"São Jorge", que valeu a Nuno Lopes o prémio de melhor ator no Festival de Veneza do ano passado, conta a história de Jorge, um pugilista, desempregado, que aceita trabalhar numa empresa de cobranças difíceis para pagar as suas próprias dívidas e para tentar que a mulher e o filho não emigrem.

"Para a minha geração foi um momento muito marcante, o momento da crise, o momento em que sentimos o país a afundar. (...) Era um momento decisivo em que a própria soberania do país era posta em causa, a própria vontade dos cidadãos de atuar sobre a sua vida estava condicionada por uma vontade externa", afirmou o realizador, a propósito das medidas de austeridade impostas pela 'troika' (Banco Central Europeu, Comissão Europeia e Fundo Monetário Internacional).

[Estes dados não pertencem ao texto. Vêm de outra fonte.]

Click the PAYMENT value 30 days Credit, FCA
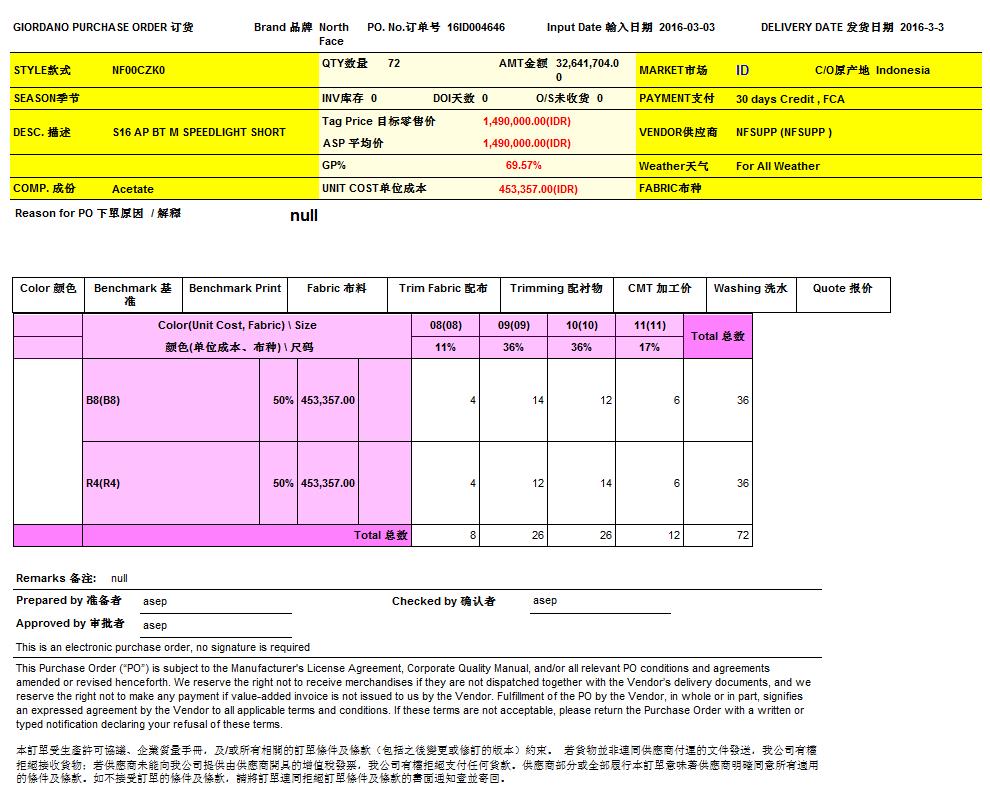 [790, 99]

"São Jorge" começou por ser uma ideia de um filme de ficção sobre boxe, burilada entre o realizador e Nuno Lopes, que já tinham trabalhado juntos em "Alice", de 2005.

No processo de pesquisa, falando com pugilistas, visitando bairros sociais, perceberam que havia outras camadas, da vida dos portugueses, que se sobrepunham à ideia de fazer um filme de género sobre boxe.

"Há uma história de ficção que se vai cruzando com o documentário da própria crise. (...) É um filme muito burilado, muito trabalhado ao longo de quatro anos. É um filme que foi ganhando densidade à medida que a crise ia avançando", explicou Marco Martins, que já não fazia um filme de ficção desde "Como desenhar um círculo perfeito", de 2009.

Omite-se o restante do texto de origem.